BEGIN The data

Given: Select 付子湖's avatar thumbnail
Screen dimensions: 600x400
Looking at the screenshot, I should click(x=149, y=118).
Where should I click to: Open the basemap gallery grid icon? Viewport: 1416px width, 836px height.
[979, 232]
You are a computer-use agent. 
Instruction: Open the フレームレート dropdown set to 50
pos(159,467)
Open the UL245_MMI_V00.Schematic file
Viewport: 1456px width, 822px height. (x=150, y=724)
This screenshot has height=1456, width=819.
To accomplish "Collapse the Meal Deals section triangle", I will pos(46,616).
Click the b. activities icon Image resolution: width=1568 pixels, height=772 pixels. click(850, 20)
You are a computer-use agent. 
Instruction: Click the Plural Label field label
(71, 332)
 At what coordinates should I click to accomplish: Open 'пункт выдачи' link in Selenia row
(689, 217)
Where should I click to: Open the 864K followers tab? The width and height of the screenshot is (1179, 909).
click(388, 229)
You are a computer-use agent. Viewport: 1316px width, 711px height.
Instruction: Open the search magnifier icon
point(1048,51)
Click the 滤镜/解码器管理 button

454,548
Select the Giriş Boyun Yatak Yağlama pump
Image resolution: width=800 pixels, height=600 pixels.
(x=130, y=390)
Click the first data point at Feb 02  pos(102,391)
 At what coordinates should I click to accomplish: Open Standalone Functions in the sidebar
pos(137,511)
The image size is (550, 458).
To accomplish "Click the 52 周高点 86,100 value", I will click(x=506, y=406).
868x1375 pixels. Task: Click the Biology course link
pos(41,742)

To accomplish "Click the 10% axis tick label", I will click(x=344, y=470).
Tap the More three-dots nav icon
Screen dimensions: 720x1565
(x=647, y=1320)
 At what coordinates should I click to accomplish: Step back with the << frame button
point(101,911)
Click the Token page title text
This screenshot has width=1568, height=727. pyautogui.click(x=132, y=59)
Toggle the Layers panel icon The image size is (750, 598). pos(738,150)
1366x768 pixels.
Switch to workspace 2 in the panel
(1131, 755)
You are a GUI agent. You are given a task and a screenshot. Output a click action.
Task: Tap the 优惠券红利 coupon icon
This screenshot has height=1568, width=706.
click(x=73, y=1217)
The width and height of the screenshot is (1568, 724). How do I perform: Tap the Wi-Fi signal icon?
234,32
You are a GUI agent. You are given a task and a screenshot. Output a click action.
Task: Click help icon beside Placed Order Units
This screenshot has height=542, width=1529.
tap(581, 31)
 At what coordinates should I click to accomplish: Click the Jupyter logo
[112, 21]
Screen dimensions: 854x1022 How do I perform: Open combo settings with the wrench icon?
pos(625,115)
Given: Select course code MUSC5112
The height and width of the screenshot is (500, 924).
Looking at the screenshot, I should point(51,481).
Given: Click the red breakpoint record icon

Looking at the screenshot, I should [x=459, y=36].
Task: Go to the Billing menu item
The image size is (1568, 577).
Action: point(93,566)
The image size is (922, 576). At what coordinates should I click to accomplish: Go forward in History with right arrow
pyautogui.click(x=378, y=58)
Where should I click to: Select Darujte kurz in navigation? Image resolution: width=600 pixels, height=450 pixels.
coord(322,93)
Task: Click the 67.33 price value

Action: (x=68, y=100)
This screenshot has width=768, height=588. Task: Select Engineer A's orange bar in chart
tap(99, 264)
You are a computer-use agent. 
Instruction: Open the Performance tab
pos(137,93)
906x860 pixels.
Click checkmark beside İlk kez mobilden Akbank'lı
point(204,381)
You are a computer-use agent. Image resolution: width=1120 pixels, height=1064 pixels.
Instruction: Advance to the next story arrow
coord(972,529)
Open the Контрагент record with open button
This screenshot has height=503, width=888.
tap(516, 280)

END The data

Begin with the first line of the listing and copy exactly through the line that contains "You are a computer-use agent. Viewport: 1316px", please, keeping both ends and leaving out everything after.

Given: Select 付子湖's avatar thumbnail
Screen dimensions: 600x400
Looking at the screenshot, I should click(x=149, y=118).
Where should I click to: Open the basemap gallery grid icon? Viewport: 1416px width, 836px height.
[979, 232]
You are a computer-use agent. 
Instruction: Open the フレームレート dropdown set to 50
pos(159,467)
Open the UL245_MMI_V00.Schematic file
Viewport: 1456px width, 822px height. (x=150, y=724)
This screenshot has height=1456, width=819.
To accomplish "Collapse the Meal Deals section triangle", I will pos(46,616).
Click the b. activities icon Image resolution: width=1568 pixels, height=772 pixels. click(850, 20)
You are a computer-use agent. 
Instruction: Click the Plural Label field label
(71, 332)
 At what coordinates should I click to accomplish: Open 'пункт выдачи' link in Selenia row
(689, 217)
Where should I click to: Open the 864K followers tab? The width and height of the screenshot is (1179, 909).
click(388, 229)
You are a computer-use agent. Viewport: 1316px width, 711px height.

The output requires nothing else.